The Fair Labor Standards Act (FLSA), administered by the Wage and Hour Division of the Department of Labor, is the branch that monitors and sets the standards for basic minimum wage along with the proper rates and computations for overtime pay. It is also the one that establishes standards for child labor and recordkeeping. The FLSA and its standards are applicable to both the public and private type of employment, part-time and full-time workers, and affect more than 130 million employees.

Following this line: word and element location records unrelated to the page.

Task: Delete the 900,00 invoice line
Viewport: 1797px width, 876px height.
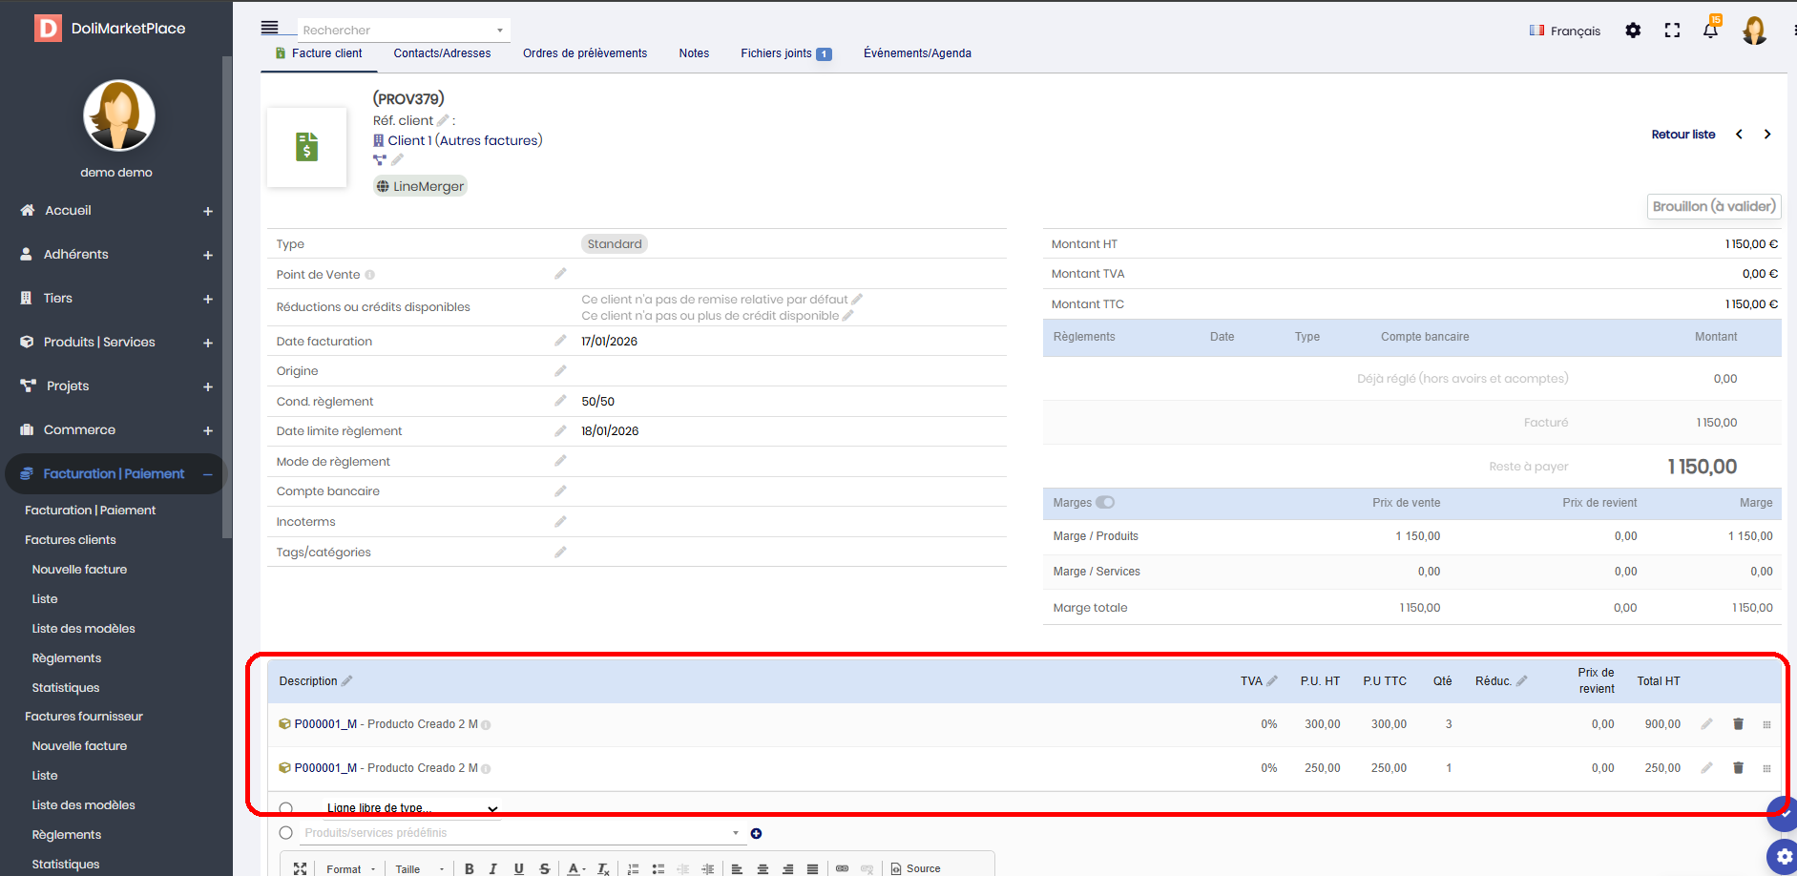Action: [1738, 724]
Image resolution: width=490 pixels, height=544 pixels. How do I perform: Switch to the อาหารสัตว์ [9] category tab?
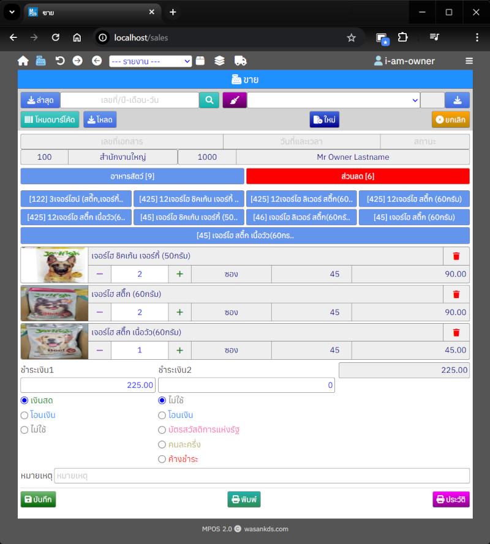tap(132, 176)
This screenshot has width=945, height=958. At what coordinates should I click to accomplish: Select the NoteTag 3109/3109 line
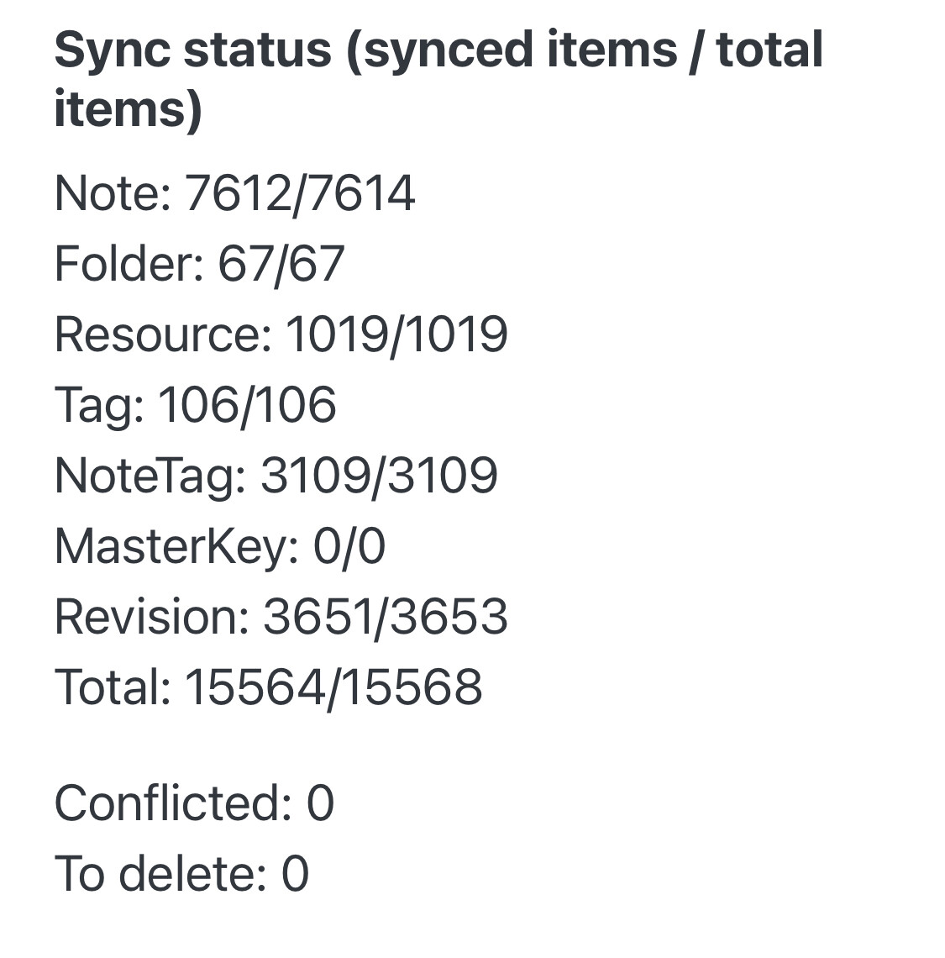tap(276, 476)
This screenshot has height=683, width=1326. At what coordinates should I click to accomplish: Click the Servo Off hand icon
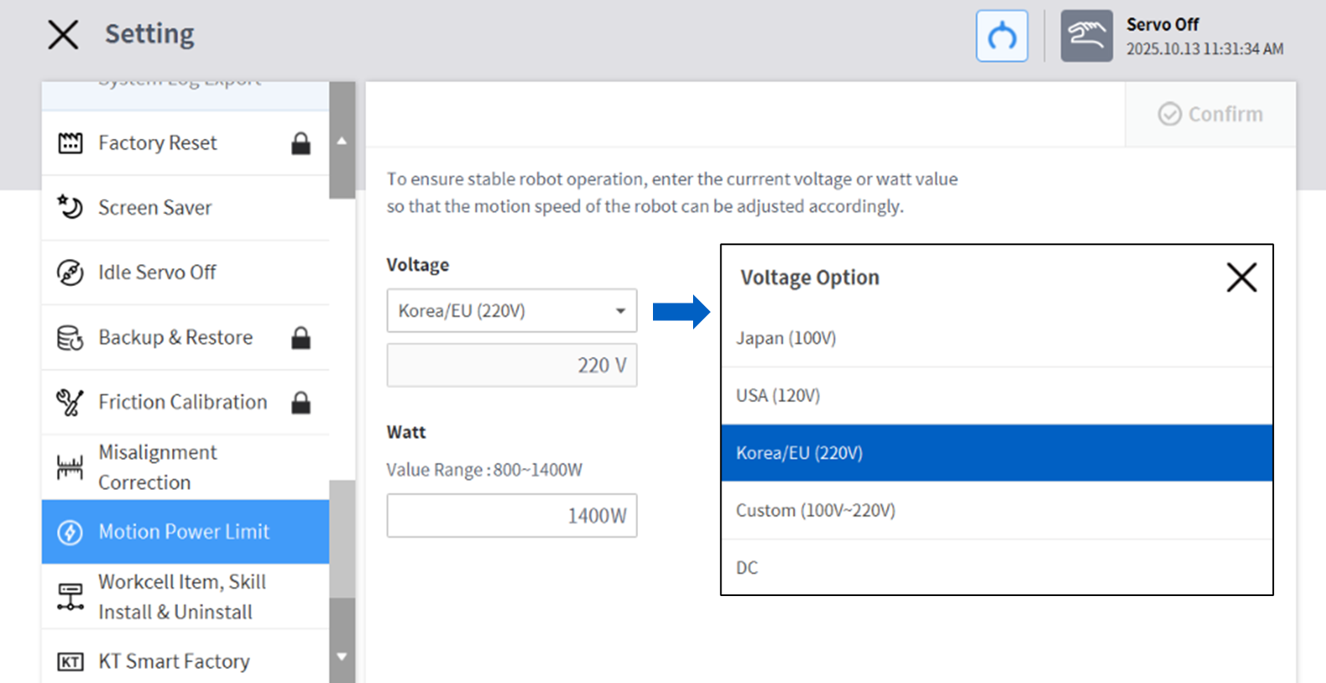pos(1086,36)
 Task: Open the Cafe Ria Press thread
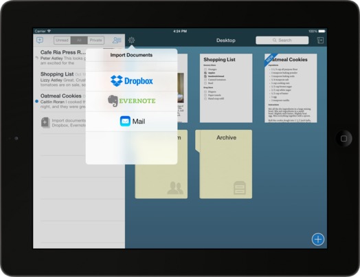pos(63,58)
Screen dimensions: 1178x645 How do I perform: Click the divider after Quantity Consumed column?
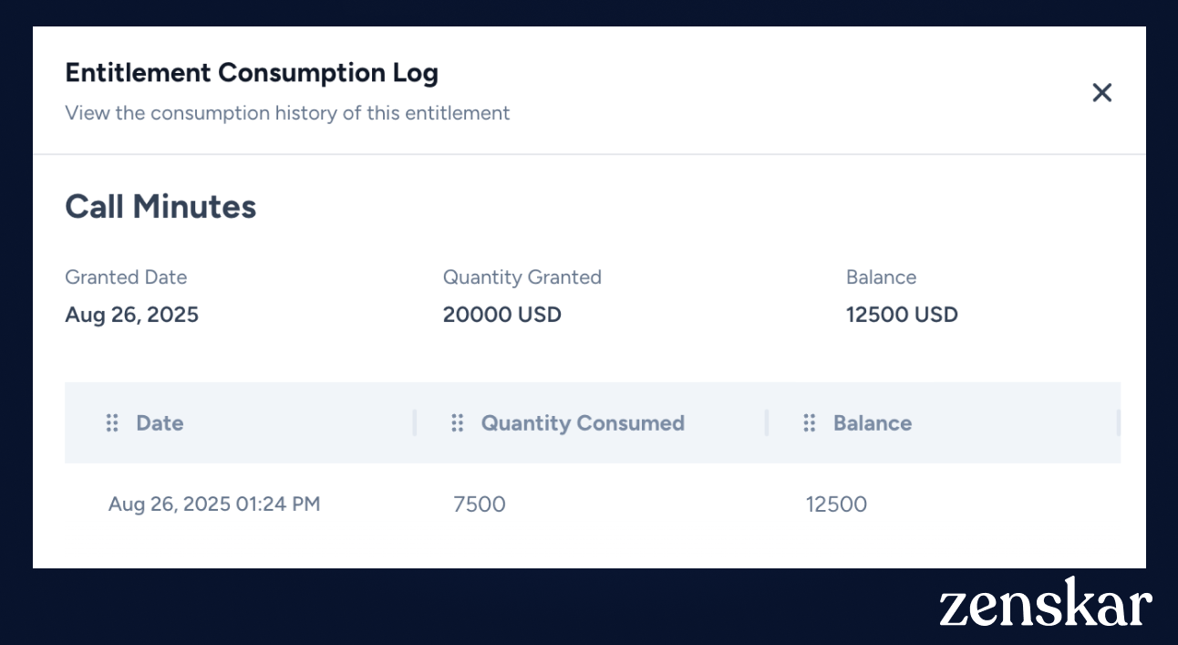point(767,422)
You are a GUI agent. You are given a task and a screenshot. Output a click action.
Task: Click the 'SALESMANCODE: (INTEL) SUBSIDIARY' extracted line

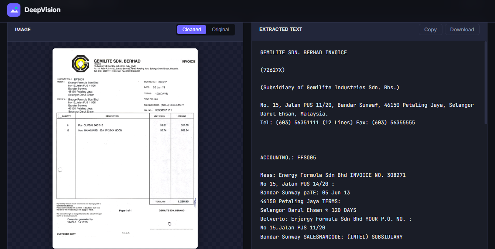(x=331, y=237)
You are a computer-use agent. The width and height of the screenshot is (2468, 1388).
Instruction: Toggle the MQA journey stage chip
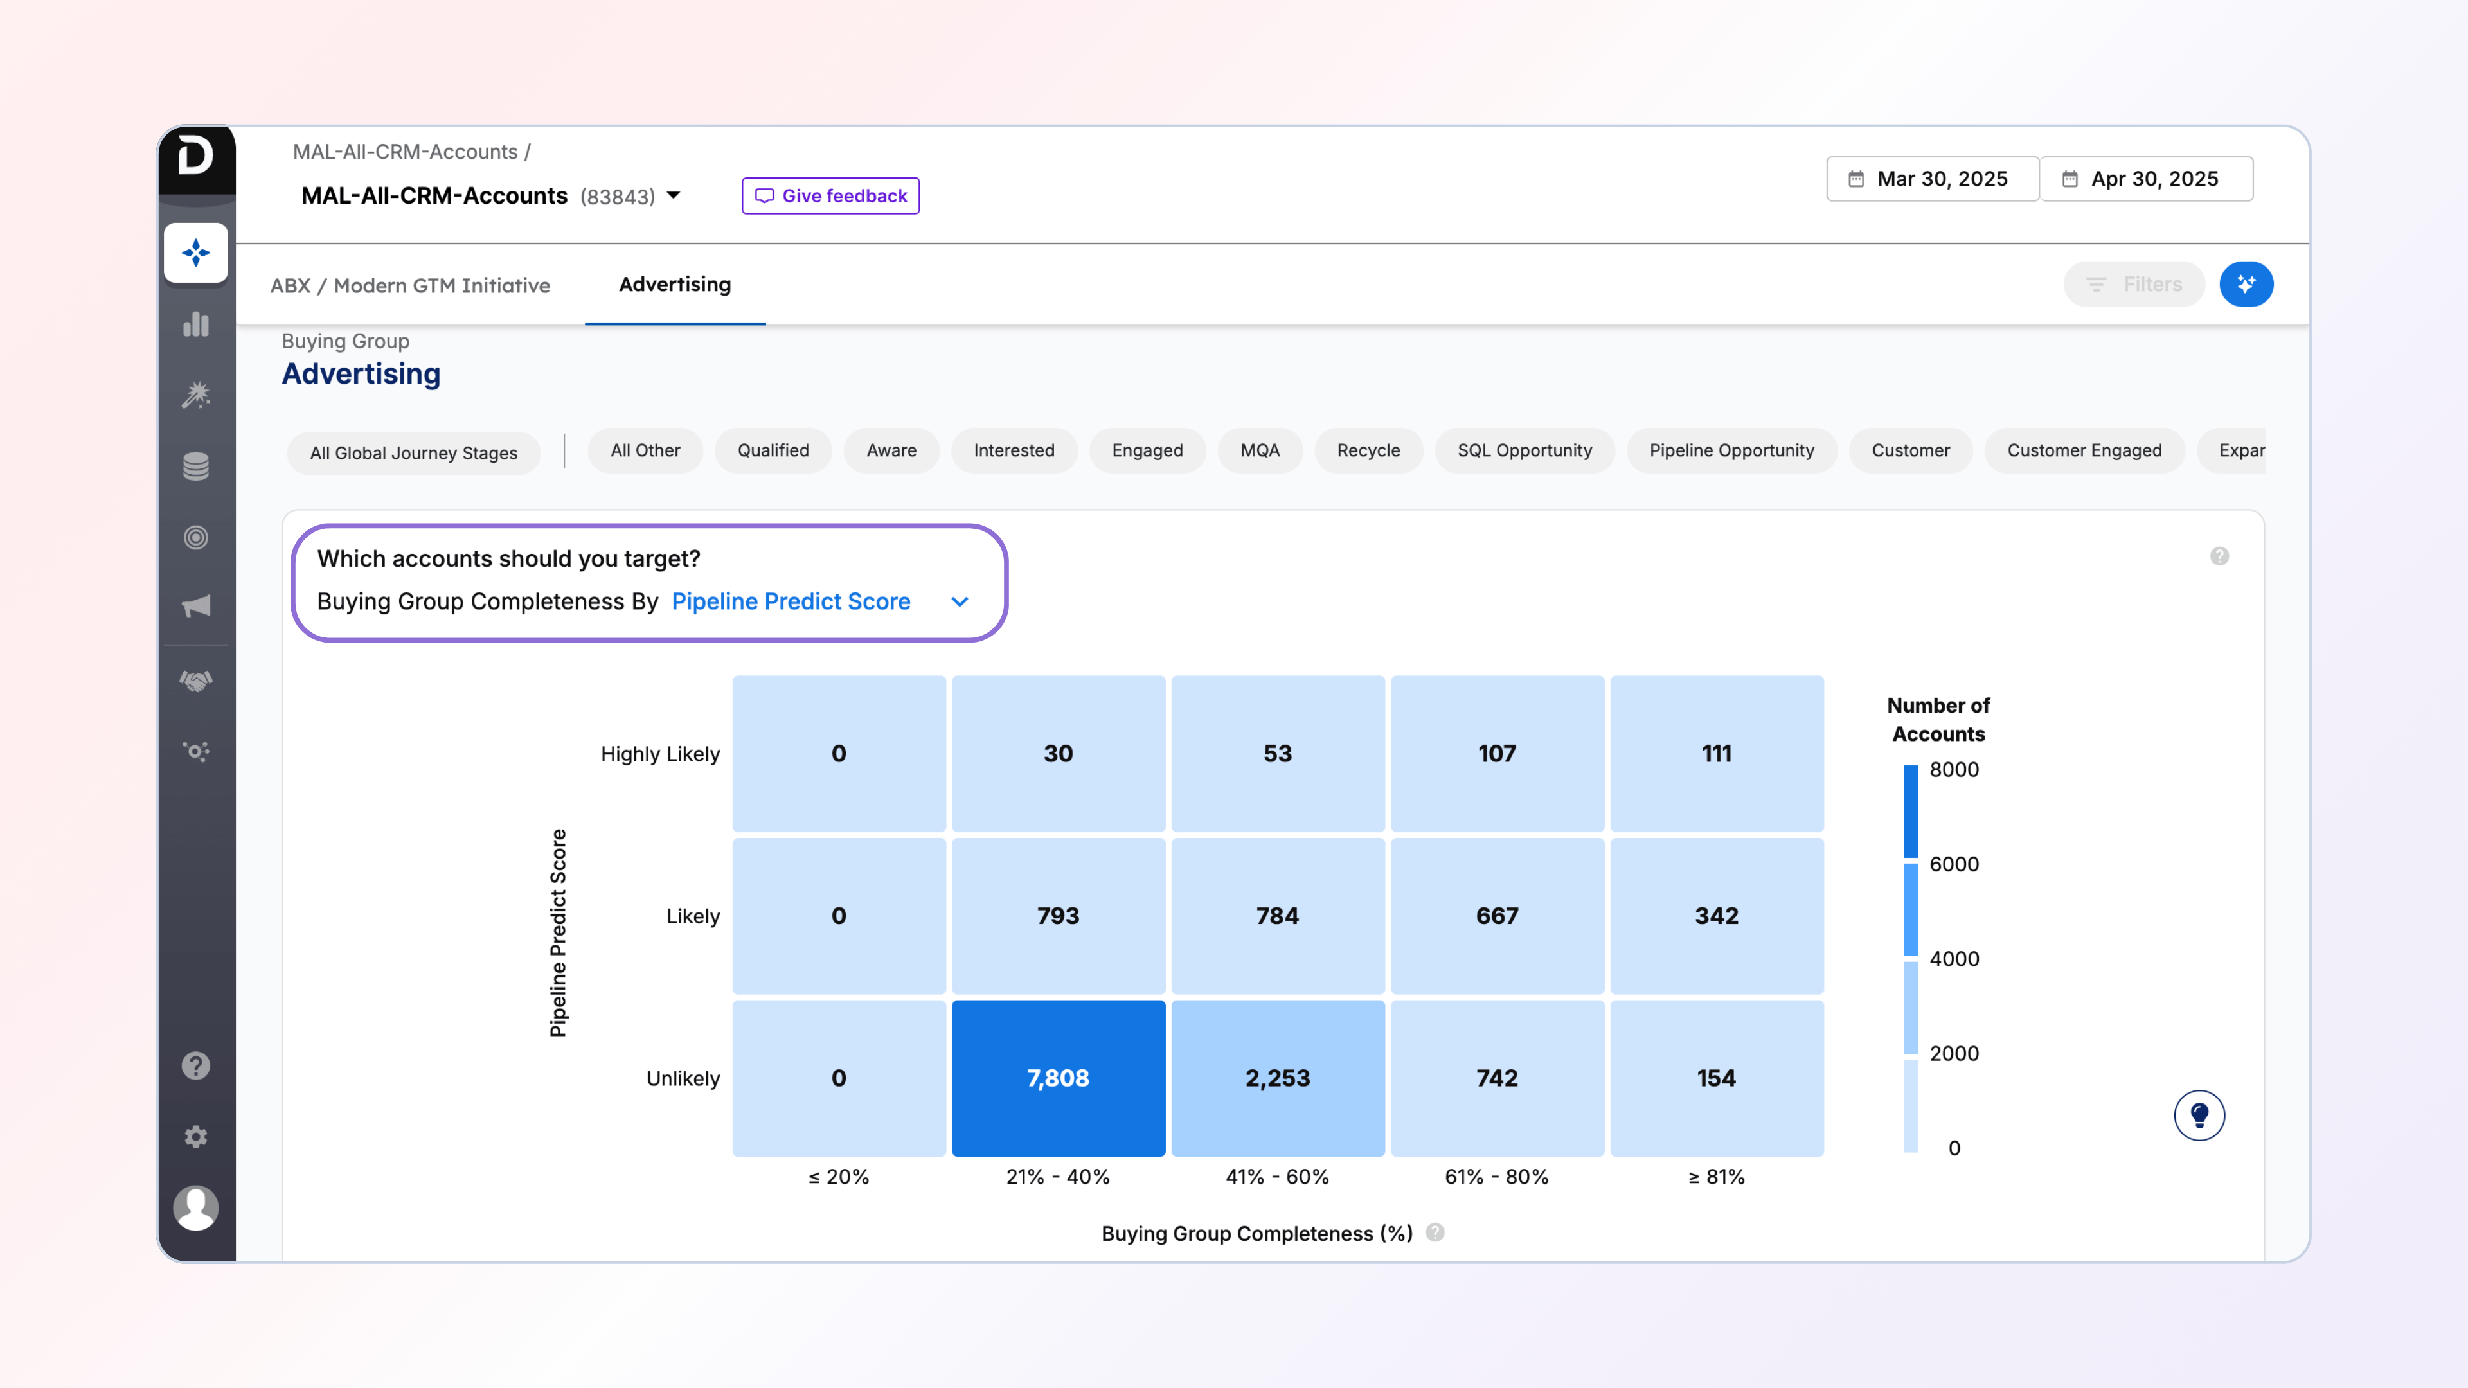(x=1259, y=450)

Employers are required to pay non-exempt employees nothing lower than the basic minimum wage, with overtime pay being one and a half of their regular rate. Overtime pay is usually required for most types of jobs, but there are types of jobs that are exempted from this overtime regulation. Those exempted are generally on the high-level positions, giving it the moniker “white-collar exemptions” and making those that have what is considered “blue-collar jobs” the benefit to avail overtime pay.
FLSA regulations about wage and overtime pay can be very narrow, making it difficult to understand. Many employers and employees are not really aware of their wage and overtime pay rate, and this often lead to overtime and wage disputes. These issues often create discord and disagreements between the employer and the employees, leading many employees to take their overtime wage disputes to court.
Withholding overtime pay is considered a serious violation. This is the reason why many employees who have overtime wage disputes go to court, according to the John Melton Law Firm in Austin. Although the law is generally pro-employee, overtime wage disputes can still favor the employer. Having the right legal representative who is up-to-date regarding information on court hearings is the leading option for securing rights for appropriate wage and overtime pay.